Dataset entries:
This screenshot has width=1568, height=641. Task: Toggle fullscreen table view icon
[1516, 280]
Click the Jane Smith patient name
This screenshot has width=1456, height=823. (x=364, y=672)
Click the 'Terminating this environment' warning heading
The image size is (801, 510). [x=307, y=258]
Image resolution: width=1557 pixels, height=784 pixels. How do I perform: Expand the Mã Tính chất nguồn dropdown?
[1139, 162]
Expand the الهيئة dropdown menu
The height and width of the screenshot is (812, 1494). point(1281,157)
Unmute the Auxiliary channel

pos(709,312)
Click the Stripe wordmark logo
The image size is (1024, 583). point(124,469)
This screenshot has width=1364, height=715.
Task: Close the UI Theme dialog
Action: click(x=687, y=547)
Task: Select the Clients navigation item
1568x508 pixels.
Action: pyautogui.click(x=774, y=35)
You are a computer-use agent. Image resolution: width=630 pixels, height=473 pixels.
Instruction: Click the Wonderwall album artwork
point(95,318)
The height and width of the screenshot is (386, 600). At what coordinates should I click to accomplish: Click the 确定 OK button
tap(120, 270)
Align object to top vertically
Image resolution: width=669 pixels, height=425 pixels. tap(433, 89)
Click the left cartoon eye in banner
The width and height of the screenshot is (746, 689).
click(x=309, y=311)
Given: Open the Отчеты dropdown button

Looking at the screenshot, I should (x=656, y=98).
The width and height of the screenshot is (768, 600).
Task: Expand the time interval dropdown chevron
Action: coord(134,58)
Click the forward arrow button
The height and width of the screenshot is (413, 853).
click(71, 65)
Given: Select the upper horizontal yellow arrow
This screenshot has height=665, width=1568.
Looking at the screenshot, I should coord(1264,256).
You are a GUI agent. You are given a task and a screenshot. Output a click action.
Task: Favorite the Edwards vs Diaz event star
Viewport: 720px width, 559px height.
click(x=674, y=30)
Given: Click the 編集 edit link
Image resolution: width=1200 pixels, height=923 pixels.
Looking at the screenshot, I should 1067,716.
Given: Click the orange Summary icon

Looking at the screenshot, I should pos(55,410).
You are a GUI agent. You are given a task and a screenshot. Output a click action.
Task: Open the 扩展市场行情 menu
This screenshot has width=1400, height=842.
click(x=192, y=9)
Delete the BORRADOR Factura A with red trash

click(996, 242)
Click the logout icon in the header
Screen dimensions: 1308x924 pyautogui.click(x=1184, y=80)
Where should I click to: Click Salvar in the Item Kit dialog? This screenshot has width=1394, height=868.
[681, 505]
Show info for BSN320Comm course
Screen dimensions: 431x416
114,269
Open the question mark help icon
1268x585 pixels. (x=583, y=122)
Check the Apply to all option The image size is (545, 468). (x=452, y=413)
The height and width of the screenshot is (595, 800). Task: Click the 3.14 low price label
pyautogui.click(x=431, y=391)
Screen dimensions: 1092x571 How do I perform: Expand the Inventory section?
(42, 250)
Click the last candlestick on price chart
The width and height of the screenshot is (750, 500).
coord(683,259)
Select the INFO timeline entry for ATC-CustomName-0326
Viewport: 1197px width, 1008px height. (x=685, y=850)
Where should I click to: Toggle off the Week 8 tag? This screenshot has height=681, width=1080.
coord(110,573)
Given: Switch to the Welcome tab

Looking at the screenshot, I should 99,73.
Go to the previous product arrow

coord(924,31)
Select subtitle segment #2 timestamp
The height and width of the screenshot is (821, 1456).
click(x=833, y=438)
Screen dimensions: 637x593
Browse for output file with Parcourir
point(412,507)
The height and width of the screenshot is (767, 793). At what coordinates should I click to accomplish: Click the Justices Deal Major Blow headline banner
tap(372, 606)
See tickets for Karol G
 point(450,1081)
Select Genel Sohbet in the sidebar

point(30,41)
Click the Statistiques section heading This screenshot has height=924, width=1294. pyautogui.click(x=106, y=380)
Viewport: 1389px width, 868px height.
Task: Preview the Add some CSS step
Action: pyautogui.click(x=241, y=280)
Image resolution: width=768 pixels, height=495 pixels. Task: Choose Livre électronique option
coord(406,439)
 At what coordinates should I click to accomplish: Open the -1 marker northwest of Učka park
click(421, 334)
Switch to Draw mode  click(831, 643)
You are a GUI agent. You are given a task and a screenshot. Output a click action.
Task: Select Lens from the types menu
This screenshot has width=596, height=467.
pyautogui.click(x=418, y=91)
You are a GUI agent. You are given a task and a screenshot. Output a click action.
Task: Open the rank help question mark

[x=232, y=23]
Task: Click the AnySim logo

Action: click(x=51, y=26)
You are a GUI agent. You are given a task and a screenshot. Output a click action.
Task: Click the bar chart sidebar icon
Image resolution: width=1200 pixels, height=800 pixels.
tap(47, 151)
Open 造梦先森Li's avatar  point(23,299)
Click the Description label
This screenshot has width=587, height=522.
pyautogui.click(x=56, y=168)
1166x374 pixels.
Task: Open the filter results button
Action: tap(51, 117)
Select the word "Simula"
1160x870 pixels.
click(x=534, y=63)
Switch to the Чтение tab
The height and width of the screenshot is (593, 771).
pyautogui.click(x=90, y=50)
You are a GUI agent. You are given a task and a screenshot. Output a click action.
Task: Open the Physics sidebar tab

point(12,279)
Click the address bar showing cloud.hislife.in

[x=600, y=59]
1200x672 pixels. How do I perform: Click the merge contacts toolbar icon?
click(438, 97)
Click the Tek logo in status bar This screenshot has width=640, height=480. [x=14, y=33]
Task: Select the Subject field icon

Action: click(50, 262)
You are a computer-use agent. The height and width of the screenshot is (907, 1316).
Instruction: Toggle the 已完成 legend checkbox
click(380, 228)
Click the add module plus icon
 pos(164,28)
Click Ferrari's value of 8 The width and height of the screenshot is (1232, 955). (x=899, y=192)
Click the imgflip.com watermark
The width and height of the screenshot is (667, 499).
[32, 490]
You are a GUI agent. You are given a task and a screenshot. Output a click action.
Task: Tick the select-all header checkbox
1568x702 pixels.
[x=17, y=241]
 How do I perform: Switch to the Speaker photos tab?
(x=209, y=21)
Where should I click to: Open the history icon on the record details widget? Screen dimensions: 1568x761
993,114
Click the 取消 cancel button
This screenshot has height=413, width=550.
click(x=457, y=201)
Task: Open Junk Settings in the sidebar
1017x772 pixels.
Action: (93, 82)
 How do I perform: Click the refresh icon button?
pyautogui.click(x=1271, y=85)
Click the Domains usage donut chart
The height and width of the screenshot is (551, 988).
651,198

-- AIM OF THE TASK --
Set down all of the data above again, exactly.

-- ANSWER SPACE --
This screenshot has width=1568, height=641. Task: Toggle fullscreen table view icon
[1516, 280]
Click the Jane Smith patient name
This screenshot has width=1456, height=823. (x=364, y=672)
Click the 'Terminating this environment' warning heading
The image size is (801, 510). [x=307, y=258]
Image resolution: width=1557 pixels, height=784 pixels. How do I perform: Expand the Mã Tính chất nguồn dropdown?
[1139, 162]
Expand the الهيئة dropdown menu
The height and width of the screenshot is (812, 1494). point(1281,157)
Unmute the Auxiliary channel

pos(709,312)
Click the Stripe wordmark logo
The image size is (1024, 583). point(124,469)
This screenshot has width=1364, height=715.
Task: Close the UI Theme dialog
Action: click(x=687, y=547)
Task: Select the Clients navigation item
1568x508 pixels.
Action: pyautogui.click(x=774, y=35)
You are a computer-use agent. Image resolution: width=630 pixels, height=473 pixels.
Instruction: Click the Wonderwall album artwork
point(95,318)
The height and width of the screenshot is (386, 600). At what coordinates should I click to accomplish: Click the 确定 OK button
tap(120, 270)
Align object to top vertically
Image resolution: width=669 pixels, height=425 pixels. tap(433, 89)
Click the left cartoon eye in banner
The width and height of the screenshot is (746, 689).
click(x=309, y=311)
Given: Open the Отчеты dropdown button

Looking at the screenshot, I should (x=656, y=98).
The width and height of the screenshot is (768, 600).
Task: Expand the time interval dropdown chevron
Action: coord(134,58)
Click the forward arrow button
The height and width of the screenshot is (413, 853).
click(71, 65)
Given: Select the upper horizontal yellow arrow
This screenshot has height=665, width=1568.
Looking at the screenshot, I should coord(1264,256).
You are a GUI agent. You are given a task and a screenshot. Output a click action.
Task: Favorite the Edwards vs Diaz event star
Viewport: 720px width, 559px height.
click(x=674, y=30)
Given: Click the 編集 edit link
Image resolution: width=1200 pixels, height=923 pixels.
Looking at the screenshot, I should 1067,716.
Given: Click the orange Summary icon

Looking at the screenshot, I should pos(55,410).
You are a GUI agent. You are given a task and a screenshot. Output a click action.
Task: Open the 扩展市场行情 menu
This screenshot has width=1400, height=842.
click(x=192, y=9)
Delete the BORRADOR Factura A with red trash

click(996, 242)
Click the logout icon in the header
Screen dimensions: 1308x924 pyautogui.click(x=1184, y=80)
Where should I click to: Click Salvar in the Item Kit dialog? This screenshot has width=1394, height=868.
[681, 505]
Show info for BSN320Comm course
Screen dimensions: 431x416
114,269
Open the question mark help icon
1268x585 pixels. (x=583, y=122)
Check the Apply to all option The image size is (545, 468). (x=452, y=413)
The height and width of the screenshot is (595, 800). Task: Click the 3.14 low price label
pyautogui.click(x=431, y=391)
Screen dimensions: 1092x571 How do I perform: Expand the Inventory section?
(42, 250)
Click the last candlestick on price chart
The width and height of the screenshot is (750, 500).
coord(683,259)
Select the INFO timeline entry for ATC-CustomName-0326
Viewport: 1197px width, 1008px height. (x=685, y=850)
Where should I click to: Toggle off the Week 8 tag? This screenshot has height=681, width=1080.
coord(110,573)
Given: Switch to the Welcome tab

Looking at the screenshot, I should 99,73.
Go to the previous product arrow

coord(924,31)
Select subtitle segment #2 timestamp
The height and width of the screenshot is (821, 1456).
click(x=833, y=438)
Screen dimensions: 637x593
Browse for output file with Parcourir
point(412,507)
The height and width of the screenshot is (767, 793). At what coordinates should I click to accomplish: Click the Justices Deal Major Blow headline banner
tap(372, 606)
See tickets for Karol G
 point(450,1081)
Select Genel Sohbet in the sidebar

point(30,41)
Click the Statistiques section heading This screenshot has height=924, width=1294. pyautogui.click(x=106, y=380)
Viewport: 1389px width, 868px height.
Task: Preview the Add some CSS step
Action: pyautogui.click(x=241, y=280)
Image resolution: width=768 pixels, height=495 pixels. Task: Choose Livre électronique option
coord(406,439)
 At what coordinates should I click to accomplish: Open the -1 marker northwest of Učka park
click(421, 334)
Switch to Draw mode  click(831, 643)
You are a GUI agent. You are given a task and a screenshot. Output a click action.
Task: Select Lens from the types menu
This screenshot has width=596, height=467.
pyautogui.click(x=418, y=91)
You are a GUI agent. You are given a task and a screenshot. Output a click action.
Task: Open the rank help question mark

[x=232, y=23]
Task: Click the AnySim logo

Action: click(x=51, y=26)
You are a GUI agent. You are given a task and a screenshot. Output a click action.
Task: Click the bar chart sidebar icon
Image resolution: width=1200 pixels, height=800 pixels.
tap(47, 151)
Open 造梦先森Li's avatar  point(23,299)
Click the Description label
This screenshot has width=587, height=522.
pyautogui.click(x=56, y=168)
1166x374 pixels.
Task: Open the filter results button
Action: tap(51, 117)
Select the word "Simula"
1160x870 pixels.
click(x=534, y=63)
Switch to the Чтение tab
The height and width of the screenshot is (593, 771).
pyautogui.click(x=90, y=50)
You are a GUI agent. You are given a task and a screenshot. Output a click action.
Task: Open the Physics sidebar tab

point(12,279)
Click the address bar showing cloud.hislife.in

[x=600, y=59]
1200x672 pixels. How do I perform: Click the merge contacts toolbar icon?
click(438, 97)
Click the Tek logo in status bar This screenshot has width=640, height=480. [x=14, y=33]
Task: Select the Subject field icon

Action: click(50, 262)
You are a computer-use agent. The height and width of the screenshot is (907, 1316).
Instruction: Toggle the 已完成 legend checkbox
click(380, 228)
Click the add module plus icon
 pos(164,28)
Click Ferrari's value of 8 The width and height of the screenshot is (1232, 955). (x=899, y=192)
Click the imgflip.com watermark
The width and height of the screenshot is (667, 499).
[32, 490]
You are a GUI agent. You are given a task and a screenshot. Output a click action.
Task: Tick the select-all header checkbox
1568x702 pixels.
[x=17, y=241]
 How do I perform: Switch to the Speaker photos tab?
(x=209, y=21)
Where should I click to: Open the history icon on the record details widget? Screen dimensions: 1568x761
993,114
Click the 取消 cancel button
This screenshot has height=413, width=550.
click(x=457, y=201)
Task: Open Junk Settings in the sidebar
1017x772 pixels.
Action: (93, 82)
 How do I perform: Click the refresh icon button?
pyautogui.click(x=1271, y=85)
Click the Domains usage donut chart
The height and width of the screenshot is (551, 988).
651,198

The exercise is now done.